Yeah, I'm still not quite sure how trees should work, since plants generally have more variable numbers of limbs and connection relationships between them, so pretty much all you can do is make it out of the entrail material and add a blood extract (that wouldn't bleed). Ultimately, plants should move over to a unified system with creatures, which would be cool for a lot of reasons, but I'd have to square that with how their body works and also the future multi-tile trees, as well as all the current plant jobs and edibility etc.
Why is size kept as a signed value in the first place?
Toady leaked the combat formulæ for 40d, so actually all that would appear in them would be extra bonuses/penalties because the size differences ARE expected to be signed and are what matter.
Yeah, I'm not part of the in-crowd as far as the intricacies of mixing signed/unsigned variables, and the bugs that come out of signed/unsigned conflicts and weird rollovers are harder to find than the more straightforward stuff that happens for sensible reasons (like this negative size bug). The combat formulas involve negative numbers and subtractions, so I've been trying not to mix.
We had mentioned a while back about the bug where the number of smelter reactions is capped. Has this been fixed, and if not are you planning on fixing it for the next release?
It's languishing with some other things in my list under "Handle a few misc. bug reports and minor interface requests that have arisen", so that should be handled before the release. Apparently I
noted it down there in December 2008, he he he.
I wonder if the melting of a tissue layer (e.g. subcutaneous fat) causes subordinate layers (skin) to slough off as well.

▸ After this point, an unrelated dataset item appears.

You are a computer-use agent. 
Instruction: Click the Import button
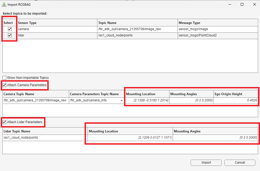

It's all a little weird right now -- it will for actual subordinate layers in the raw tag sense (hair on skin), but for skin over fat, which is more of a layering relationship the way things are, it's more like the fat melted first and drained out of the lion's nethers. I think it'll be better to kind of simulate things further with heat damage from blood in vascular tissues or something, so that temperature damage happens way earlier and in a more systemic fashion for blooded creatures.
Has combat debugging gotten you fed up enough with the wrestling interface to change it to a two-step system (select attacking part, select targeted part)?
Ha ha, almost. I don't remember if I have a good reason not to do it yet or if I just hadn't gotten there. I certainly can't think of anything off the top of my head.